California’s budget legislation could represent the most significant expansion of the state’s sales tax base in decades.
In preparation for the potential requirement to collect and remit California sales and use tax beginning Jan. 1, 2027, software sellers should examine their U.S. sales tax profile and begin to consider updated sales tax compliance procedures in anticipation of the legislative change.
SB 122 expands taxability
The California Legislature passed SB 122, and the bill is now awaiting the governor’s signature. If enacted, it would expand the sales tax base to include SaaS, electronically delivered software, and certain digital products beginning Jan. 1, 2027.
The current language excludes some digital items from the proposed sales tax expansion, including video game products, music, books, movies, and other digital assets like cryptocurrencies.
A major California shift
California generally hasn’t imposed sales tax on remotely accessed software or electronically delivered software, so many software businesses based in California had little or no sales tax liability across the U.S. However, the legislation would change that landscape dramatically by treating many digital products as taxable tangible personal property.
Multistate tax impact
Specifically, companies whose largest market is California may have delayed sales tax registration and collection obligations in other states because their California sales were generally not taxable.

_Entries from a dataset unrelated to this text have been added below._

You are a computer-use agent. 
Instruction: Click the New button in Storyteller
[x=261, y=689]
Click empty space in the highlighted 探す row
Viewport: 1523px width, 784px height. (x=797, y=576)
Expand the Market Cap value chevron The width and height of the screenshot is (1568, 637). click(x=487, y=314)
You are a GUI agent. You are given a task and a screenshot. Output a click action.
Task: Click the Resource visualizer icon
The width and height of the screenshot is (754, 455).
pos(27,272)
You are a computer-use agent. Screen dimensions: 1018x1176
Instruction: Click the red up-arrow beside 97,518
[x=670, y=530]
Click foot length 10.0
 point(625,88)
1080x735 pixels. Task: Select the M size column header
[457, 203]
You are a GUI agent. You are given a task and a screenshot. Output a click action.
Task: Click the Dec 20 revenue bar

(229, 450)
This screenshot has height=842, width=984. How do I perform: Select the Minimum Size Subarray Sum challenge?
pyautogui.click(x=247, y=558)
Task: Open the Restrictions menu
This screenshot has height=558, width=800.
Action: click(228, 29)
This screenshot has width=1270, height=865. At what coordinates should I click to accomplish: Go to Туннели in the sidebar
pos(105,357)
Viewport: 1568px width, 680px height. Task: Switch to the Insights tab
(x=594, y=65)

In turn, those businesses should now reassess their multistate sales tax profile and quantify any potential incremental sales tax liability as a result of the newly passed legislation. Additionally, impacted businesses should evaluate the need for any additional sales and use tax compliance procedures in anticipation of the legislation becoming law.
Compliance takes coordination
If the legislation is enacted, businesses that delay compliance planning until late 2026 may not have enough time to implement the required systems. Sales and use tax compliance, as a result of the legislation, if signed, will likely require coordination across several departments.
- Specifically, teams may need to:
- Assess incremental sales tax liability
- Review contracts for legal implications
- Update billing processes
- Modify customer data collection systems
- Understand the impact of the legislation on pricing and customer communications
Plan ahead for compliance
Many software companies underestimate how long it may take to become sales tax compliant after a significant legislative change. Generally, required nexus studies, product taxability reviews, registrations, tax engine implementation, exemption certificate procedures, contract updates, and internal training often require months to complete. Businesses that wait until final regulations are issued may find themselves with insufficient time to implement the systems and processes needed to comply by Jan. 1, 2027.
Accordingly, businesses should consider consulting with their state and local tax advisors to understand the potential impact on their business if the legislation passes. Actions should include:
- Evaluate which products qualify as taxable digital products and which may fall under statutory exclusions or exemptions.
- Understand what changes will be required to billing platforms and tax engines to calculate the appropriate state, local, and district sales taxes as a result of the potential legislative change.
What’s next?
In anticipation of the legislation becoming law, software sellers should use the remaining months of 2026 to coordinate with their state and local tax teams to evaluate their sales tax footprint and potential impact of the legislation, and establish a scalable compliance process.